Task directions
Find each line of the data containing the string "element" and copy those lines.

────

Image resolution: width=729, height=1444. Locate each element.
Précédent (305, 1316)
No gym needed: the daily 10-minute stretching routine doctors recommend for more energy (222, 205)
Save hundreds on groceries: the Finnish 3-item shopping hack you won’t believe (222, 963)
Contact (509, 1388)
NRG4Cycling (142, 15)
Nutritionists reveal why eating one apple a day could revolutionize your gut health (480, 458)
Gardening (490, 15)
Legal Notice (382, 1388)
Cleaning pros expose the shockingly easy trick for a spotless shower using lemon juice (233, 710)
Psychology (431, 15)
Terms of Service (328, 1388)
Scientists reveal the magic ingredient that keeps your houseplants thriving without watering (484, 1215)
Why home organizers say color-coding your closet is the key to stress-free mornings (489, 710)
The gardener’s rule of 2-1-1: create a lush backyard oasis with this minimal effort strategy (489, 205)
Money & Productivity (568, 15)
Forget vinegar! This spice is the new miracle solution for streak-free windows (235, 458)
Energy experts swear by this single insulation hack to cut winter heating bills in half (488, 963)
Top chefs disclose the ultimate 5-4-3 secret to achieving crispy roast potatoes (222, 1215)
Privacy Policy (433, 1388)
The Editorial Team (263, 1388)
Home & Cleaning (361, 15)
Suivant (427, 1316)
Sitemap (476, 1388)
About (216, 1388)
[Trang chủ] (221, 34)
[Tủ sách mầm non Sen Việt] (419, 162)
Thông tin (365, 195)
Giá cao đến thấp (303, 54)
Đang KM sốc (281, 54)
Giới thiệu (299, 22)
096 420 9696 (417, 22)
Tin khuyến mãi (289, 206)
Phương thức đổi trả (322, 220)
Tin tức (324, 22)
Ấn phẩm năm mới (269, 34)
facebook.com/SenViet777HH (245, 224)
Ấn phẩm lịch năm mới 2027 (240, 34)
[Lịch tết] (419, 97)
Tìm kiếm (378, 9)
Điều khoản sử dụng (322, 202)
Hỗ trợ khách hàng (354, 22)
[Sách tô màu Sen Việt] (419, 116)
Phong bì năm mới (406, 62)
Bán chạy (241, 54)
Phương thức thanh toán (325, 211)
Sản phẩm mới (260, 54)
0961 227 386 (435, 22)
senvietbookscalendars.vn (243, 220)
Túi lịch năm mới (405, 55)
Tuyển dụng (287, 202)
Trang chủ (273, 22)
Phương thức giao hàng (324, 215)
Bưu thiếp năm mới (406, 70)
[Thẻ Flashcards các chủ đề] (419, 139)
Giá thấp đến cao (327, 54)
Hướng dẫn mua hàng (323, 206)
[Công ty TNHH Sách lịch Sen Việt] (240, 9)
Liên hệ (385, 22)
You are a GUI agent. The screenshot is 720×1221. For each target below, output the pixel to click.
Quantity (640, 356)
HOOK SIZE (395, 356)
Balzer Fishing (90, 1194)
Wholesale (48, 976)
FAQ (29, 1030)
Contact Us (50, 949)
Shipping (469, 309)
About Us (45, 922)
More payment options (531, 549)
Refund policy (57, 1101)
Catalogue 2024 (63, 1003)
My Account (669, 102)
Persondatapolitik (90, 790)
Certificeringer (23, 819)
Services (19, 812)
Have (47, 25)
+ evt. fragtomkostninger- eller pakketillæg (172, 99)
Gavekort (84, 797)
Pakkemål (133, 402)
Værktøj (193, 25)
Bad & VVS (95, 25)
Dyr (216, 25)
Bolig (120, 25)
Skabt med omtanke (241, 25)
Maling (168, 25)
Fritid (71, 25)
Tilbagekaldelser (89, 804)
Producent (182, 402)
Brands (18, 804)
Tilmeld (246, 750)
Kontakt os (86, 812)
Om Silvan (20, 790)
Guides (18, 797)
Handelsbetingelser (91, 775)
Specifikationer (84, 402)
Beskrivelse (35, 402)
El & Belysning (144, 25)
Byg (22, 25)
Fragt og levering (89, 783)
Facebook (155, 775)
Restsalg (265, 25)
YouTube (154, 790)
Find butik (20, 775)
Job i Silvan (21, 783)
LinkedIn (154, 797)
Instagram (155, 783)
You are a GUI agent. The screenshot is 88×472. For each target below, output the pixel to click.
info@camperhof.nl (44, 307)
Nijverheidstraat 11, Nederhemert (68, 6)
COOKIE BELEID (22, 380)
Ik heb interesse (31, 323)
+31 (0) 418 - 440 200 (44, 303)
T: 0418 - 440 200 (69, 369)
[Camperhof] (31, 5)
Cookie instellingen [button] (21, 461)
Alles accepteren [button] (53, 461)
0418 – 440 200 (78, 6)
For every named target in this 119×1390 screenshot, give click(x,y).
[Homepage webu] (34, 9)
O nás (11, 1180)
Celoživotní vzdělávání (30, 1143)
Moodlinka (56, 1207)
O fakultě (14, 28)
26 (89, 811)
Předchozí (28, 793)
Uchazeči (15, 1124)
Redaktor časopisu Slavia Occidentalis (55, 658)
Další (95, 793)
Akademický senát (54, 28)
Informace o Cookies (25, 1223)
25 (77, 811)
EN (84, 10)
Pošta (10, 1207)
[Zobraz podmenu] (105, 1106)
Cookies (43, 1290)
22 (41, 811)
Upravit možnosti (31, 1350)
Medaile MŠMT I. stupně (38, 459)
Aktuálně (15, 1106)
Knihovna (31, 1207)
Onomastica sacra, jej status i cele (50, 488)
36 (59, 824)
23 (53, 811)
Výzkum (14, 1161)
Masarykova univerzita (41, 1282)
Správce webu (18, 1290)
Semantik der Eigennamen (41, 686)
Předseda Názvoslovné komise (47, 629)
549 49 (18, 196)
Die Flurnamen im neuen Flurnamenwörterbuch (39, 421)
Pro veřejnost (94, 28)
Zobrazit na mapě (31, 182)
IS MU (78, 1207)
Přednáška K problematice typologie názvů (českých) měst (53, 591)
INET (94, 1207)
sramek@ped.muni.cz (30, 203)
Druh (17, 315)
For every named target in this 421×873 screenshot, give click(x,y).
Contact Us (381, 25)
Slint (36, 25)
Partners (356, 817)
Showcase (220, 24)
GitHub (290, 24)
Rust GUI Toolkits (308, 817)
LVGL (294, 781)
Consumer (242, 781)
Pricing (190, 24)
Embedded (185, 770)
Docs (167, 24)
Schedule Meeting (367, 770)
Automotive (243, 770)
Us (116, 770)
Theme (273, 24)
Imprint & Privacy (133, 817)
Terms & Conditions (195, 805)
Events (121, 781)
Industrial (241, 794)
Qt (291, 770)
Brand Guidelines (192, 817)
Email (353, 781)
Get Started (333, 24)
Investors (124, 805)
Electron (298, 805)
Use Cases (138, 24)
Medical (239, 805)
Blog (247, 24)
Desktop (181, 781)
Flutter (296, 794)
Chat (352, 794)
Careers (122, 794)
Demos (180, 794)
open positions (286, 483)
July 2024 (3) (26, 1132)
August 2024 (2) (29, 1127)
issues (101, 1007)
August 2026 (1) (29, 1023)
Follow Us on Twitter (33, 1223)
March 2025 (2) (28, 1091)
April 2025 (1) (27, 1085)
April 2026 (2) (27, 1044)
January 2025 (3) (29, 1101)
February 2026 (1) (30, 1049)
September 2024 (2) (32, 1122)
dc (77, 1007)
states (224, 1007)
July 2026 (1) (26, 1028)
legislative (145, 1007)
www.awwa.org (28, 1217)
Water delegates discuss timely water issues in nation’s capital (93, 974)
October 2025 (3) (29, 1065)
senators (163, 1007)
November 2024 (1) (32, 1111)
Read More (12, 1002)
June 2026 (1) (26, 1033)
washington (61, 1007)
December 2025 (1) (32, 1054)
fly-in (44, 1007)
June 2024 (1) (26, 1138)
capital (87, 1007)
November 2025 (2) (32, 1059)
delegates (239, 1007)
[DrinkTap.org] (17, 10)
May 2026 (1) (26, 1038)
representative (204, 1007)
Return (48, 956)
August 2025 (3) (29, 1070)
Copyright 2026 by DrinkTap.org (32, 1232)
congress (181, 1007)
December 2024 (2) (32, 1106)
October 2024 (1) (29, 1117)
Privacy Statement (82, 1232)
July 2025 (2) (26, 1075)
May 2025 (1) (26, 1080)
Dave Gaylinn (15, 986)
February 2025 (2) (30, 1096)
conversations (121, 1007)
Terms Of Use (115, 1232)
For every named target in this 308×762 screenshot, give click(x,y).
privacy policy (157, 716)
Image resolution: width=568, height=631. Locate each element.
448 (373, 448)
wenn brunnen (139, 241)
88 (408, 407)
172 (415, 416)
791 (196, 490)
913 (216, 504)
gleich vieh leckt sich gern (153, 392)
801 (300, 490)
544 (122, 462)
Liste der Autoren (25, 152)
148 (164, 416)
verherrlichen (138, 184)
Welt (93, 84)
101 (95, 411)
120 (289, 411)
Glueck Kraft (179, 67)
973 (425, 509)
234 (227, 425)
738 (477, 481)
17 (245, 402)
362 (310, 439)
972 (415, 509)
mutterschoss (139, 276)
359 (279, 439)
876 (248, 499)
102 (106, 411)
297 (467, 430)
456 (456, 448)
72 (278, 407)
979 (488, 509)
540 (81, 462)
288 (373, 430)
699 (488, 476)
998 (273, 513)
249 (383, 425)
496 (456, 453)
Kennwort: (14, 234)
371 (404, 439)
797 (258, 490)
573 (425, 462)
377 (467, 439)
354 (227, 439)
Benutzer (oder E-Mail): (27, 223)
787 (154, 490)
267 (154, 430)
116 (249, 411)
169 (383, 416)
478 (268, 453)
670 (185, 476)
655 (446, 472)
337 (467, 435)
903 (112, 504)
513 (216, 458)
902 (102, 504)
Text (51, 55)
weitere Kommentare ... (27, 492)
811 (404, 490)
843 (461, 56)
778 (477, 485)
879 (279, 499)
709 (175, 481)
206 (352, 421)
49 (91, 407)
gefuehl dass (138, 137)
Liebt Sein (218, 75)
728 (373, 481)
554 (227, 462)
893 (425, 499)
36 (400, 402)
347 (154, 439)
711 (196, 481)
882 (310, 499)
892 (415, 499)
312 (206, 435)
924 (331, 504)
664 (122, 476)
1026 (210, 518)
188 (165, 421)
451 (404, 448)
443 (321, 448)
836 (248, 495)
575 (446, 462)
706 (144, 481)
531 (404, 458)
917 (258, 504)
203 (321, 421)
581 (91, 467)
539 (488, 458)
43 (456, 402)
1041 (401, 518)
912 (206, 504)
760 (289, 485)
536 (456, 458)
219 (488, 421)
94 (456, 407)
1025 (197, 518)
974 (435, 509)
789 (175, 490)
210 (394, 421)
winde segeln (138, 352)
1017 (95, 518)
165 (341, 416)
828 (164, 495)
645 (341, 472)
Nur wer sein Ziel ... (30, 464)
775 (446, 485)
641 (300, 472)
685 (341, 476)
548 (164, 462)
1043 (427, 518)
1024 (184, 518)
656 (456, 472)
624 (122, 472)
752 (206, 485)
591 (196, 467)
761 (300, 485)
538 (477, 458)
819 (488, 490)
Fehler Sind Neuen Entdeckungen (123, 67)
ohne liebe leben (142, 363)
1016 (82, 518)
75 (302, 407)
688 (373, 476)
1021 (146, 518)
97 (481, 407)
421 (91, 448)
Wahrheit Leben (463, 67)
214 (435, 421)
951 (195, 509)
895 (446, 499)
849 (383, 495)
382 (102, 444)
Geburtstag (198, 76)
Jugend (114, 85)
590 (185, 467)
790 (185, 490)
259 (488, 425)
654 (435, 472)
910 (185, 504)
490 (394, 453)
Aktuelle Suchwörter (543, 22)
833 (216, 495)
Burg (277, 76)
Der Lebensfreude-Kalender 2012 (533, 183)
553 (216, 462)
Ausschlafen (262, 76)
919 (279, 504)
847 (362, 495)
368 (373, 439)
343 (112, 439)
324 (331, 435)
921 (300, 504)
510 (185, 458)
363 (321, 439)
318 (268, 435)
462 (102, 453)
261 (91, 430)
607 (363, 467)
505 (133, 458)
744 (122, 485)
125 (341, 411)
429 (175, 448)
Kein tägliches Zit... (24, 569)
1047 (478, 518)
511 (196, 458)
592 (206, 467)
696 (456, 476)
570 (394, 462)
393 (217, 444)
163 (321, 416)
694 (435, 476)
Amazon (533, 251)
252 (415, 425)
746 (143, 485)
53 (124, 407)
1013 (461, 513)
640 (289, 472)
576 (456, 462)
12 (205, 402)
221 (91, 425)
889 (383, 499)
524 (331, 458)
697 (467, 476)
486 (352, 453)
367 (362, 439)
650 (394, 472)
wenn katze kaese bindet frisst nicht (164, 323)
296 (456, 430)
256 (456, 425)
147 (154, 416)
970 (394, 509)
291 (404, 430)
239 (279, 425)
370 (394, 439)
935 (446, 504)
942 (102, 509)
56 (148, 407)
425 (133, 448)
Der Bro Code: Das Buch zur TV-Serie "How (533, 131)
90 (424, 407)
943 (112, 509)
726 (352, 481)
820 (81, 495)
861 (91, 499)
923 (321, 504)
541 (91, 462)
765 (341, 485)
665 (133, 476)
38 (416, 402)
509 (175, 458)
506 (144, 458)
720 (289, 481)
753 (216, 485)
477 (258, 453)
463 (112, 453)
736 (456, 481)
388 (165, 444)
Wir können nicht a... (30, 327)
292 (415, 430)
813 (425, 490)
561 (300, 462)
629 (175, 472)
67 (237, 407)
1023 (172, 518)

────

Final result
Image resolution: width=729, height=1444. Locate each element.
Image resolution: width=568, height=631. Locate each element.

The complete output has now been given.